In recent years, the effects of AWN and multiplicative weight noise (MWN) on the RBF and MLP learning algorithms have been investigated [9, 10, 16, 17]. It is shown that the objective function of the RBF learning algorithm with adding AWN or MWN is identical to the original RBF learning algorithm [9]. Hence, adding AWN or MWN during RBF learning cannot improve the generalization ability of an RBF. Adding AWN during MLP learning can improve the generalization ability of an MLP. Adding MWN during MLP learning might not be [10, 17]. These results clarify a common missconception that adding noise during learning is able to improve the generalization ability of a neural network.

Now, we would like to investigate another question. Would similar results be obtained for other learning algorithms? To do so, one obvious approach is to investigate the effect of noise on a gradient system as many learning algorithms are developed by the method of gradient descent. Understanding the effect of noise on gradient systems can aid in the understanding of the effect of noise on these learning algorithms. Therefore, the objective of the paper is to investigate the effects of three types of noise (multiplicative noise, additive noise and chaotic noise) on a gradient system with forgetting. The energy functions of the corresponding gradient systems are revealed.

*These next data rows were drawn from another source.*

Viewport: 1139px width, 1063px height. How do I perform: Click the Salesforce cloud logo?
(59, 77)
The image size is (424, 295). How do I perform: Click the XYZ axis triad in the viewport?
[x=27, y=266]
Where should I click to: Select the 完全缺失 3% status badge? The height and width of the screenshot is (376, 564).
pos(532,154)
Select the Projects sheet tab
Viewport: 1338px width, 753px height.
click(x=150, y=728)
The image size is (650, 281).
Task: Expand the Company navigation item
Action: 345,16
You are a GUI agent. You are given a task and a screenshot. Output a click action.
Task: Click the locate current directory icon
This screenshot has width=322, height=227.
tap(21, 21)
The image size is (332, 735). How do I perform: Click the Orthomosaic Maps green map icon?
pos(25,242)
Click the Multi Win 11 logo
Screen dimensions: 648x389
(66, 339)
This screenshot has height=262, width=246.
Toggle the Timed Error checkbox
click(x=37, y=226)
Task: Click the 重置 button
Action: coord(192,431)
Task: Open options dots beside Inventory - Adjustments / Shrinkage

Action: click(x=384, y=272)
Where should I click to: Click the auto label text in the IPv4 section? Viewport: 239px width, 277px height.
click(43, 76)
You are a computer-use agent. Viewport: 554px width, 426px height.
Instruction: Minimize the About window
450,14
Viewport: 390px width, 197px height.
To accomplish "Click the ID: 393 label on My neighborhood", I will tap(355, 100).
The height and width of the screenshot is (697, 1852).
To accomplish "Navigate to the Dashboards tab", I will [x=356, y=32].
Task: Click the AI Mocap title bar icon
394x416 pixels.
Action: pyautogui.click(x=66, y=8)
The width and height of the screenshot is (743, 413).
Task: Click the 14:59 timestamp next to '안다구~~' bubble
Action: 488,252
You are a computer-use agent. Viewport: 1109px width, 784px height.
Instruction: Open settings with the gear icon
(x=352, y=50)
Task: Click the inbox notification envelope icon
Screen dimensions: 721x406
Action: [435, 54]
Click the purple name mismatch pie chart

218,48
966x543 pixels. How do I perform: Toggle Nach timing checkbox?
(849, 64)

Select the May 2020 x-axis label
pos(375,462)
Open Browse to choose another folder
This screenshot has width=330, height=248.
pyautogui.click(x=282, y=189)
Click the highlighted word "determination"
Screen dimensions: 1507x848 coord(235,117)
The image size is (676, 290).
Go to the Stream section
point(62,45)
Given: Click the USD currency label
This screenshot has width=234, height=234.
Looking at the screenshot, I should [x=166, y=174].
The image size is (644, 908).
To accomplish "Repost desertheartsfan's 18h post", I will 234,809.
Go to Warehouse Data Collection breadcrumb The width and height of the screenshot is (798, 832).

In the next section, the gradient systems with noise are introduced. The energy functions of these gradient systems with noise will be analyzed in Sect. 3. Effect of noise on the gradient systems will be elucidated in Sect. 4. Finally. Section 5 gives the conclusion of the paper.

2 Models

Let ${\mathbf x}(t) \in R^n$ and $F({\mathbf x}) \in R$ is a bounded smooth function of ${\mathbf x}$. The energy function is given by $V({\mathbf x}) = F({\mathbf x}) + \lambda \Vert {\mathbf x}\Vert ^2_2$, where $\lambda $ is a small positive number called forgetting factor. The gradient system is defined as follows:

$$\begin{aligned} {\mathbf x}(t+1) = {\mathbf x}(t) - \mu \left( \frac{\partial F({\mathbf x}(t))}{\partial {\mathbf x}} + \lambda {\mathbf x}(t)\right) , \end{aligned}$$

(1)

where $\mu $ is the learning step and it is a small positive number, and $\partial F({\mathbf x}(t))/\partial {\mathbf x} = \left. \partial F({\mathbf x})/\partial {\mathbf x} \right| _{{\mathbf x} = {\mathbf x}(t)}$.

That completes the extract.